▶ _Task statement_
Take the lines below from the one with "Viewport: 1200px width, 600px height." through the one with "The height and" and print only them, exactly. Don't print the pictures.

▶ _Data to examine_
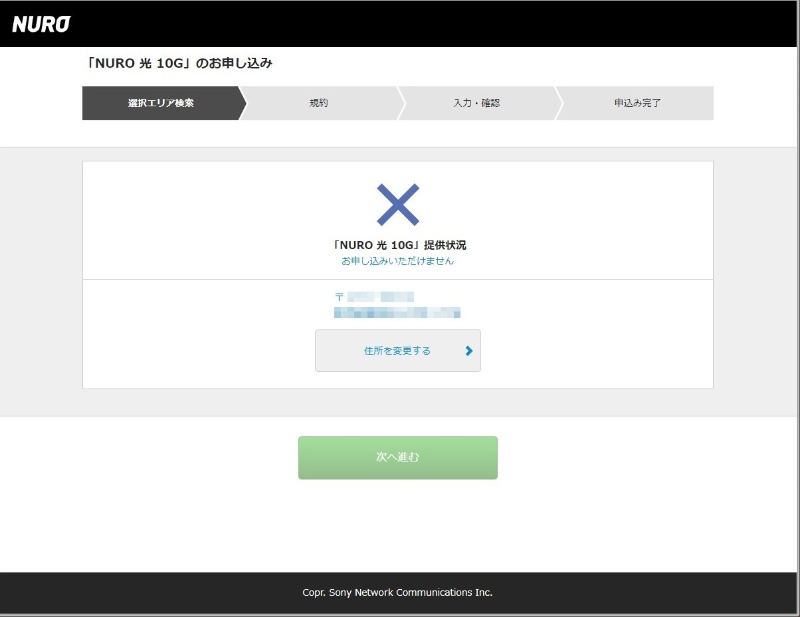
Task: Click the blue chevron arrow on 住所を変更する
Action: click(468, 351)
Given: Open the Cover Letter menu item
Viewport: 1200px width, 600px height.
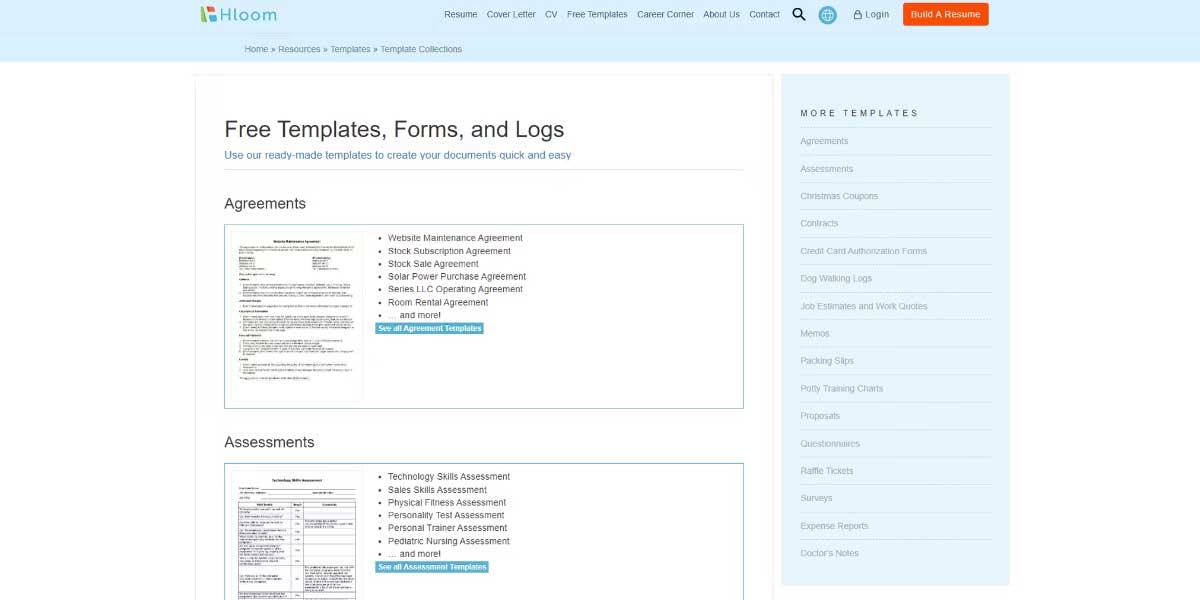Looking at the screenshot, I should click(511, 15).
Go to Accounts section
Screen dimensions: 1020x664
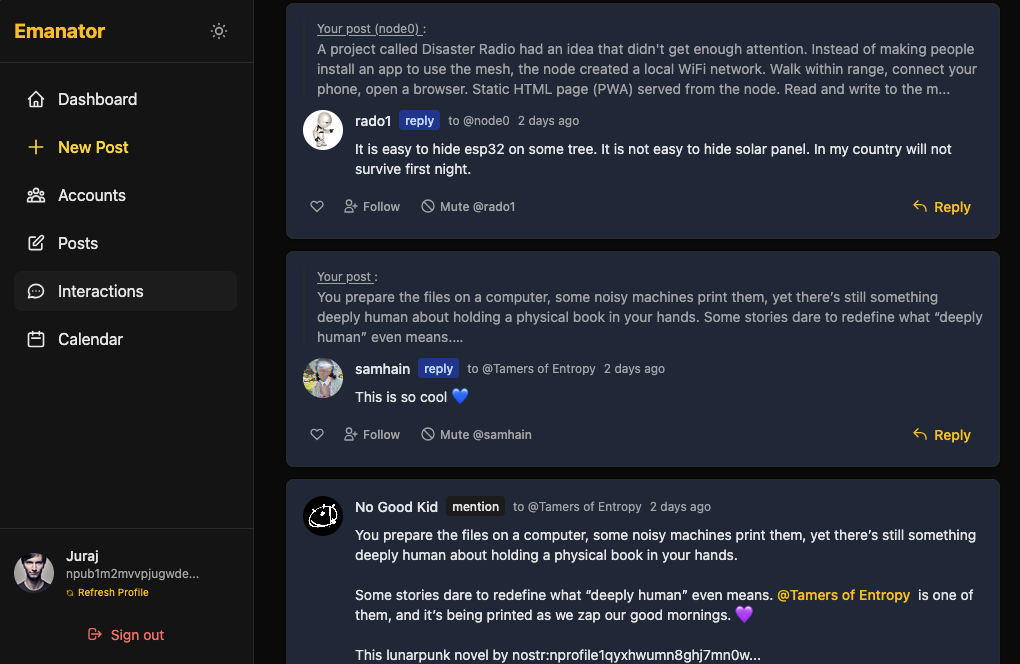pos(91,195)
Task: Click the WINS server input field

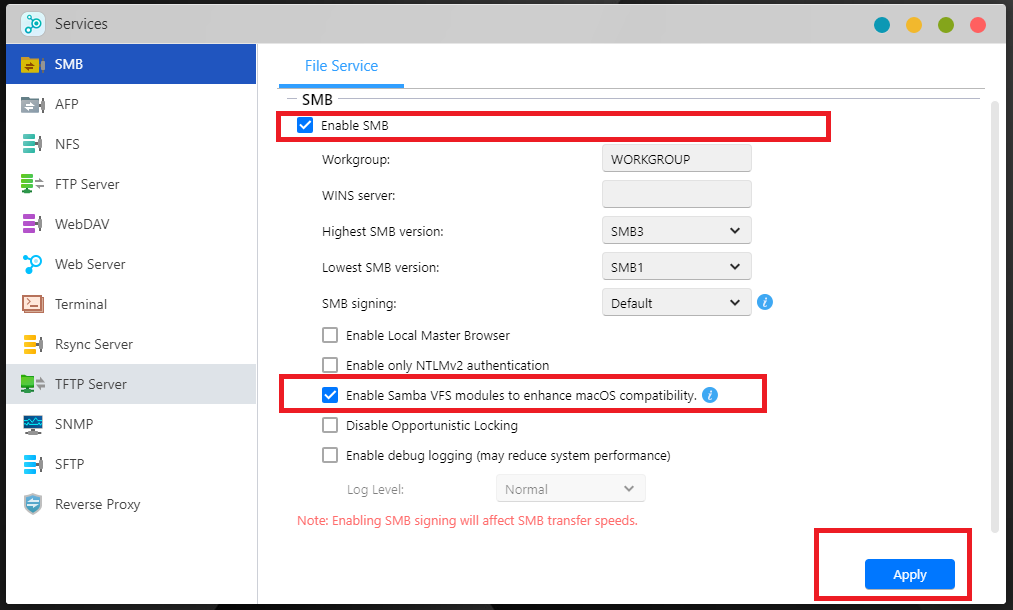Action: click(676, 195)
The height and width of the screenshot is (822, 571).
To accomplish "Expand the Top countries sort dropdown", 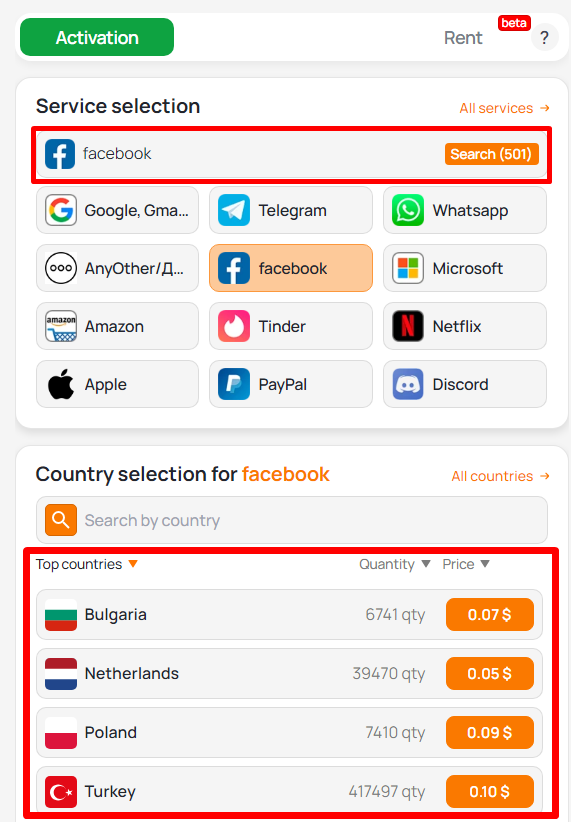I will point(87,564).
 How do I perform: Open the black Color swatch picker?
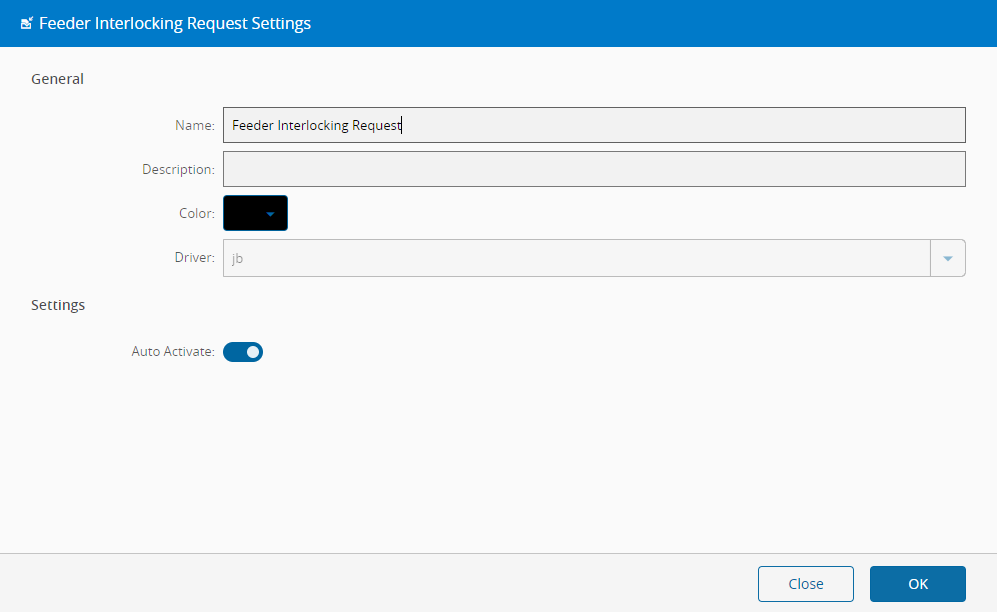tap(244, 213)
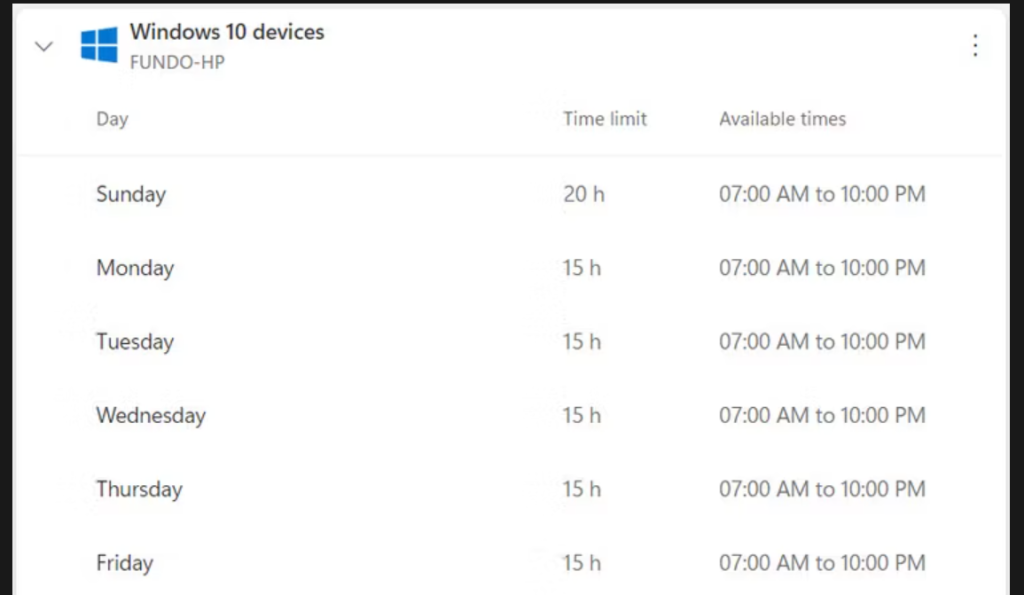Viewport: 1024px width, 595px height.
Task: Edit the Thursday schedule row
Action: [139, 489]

---

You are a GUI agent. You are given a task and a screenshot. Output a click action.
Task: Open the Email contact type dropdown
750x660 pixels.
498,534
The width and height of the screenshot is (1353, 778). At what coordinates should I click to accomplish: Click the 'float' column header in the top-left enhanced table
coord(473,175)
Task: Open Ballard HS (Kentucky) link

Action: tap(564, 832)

---

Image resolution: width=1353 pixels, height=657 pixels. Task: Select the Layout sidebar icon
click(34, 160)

▶ _Reply to the exercise_
Viewport: 1200px width, 600px height.
Looking at the screenshot, I should click(511, 15).
Go to Accounts section
Screen dimensions: 1020x664
pos(91,195)
Task: Click the WINS server input field

Action: click(676, 195)
The height and width of the screenshot is (822, 571).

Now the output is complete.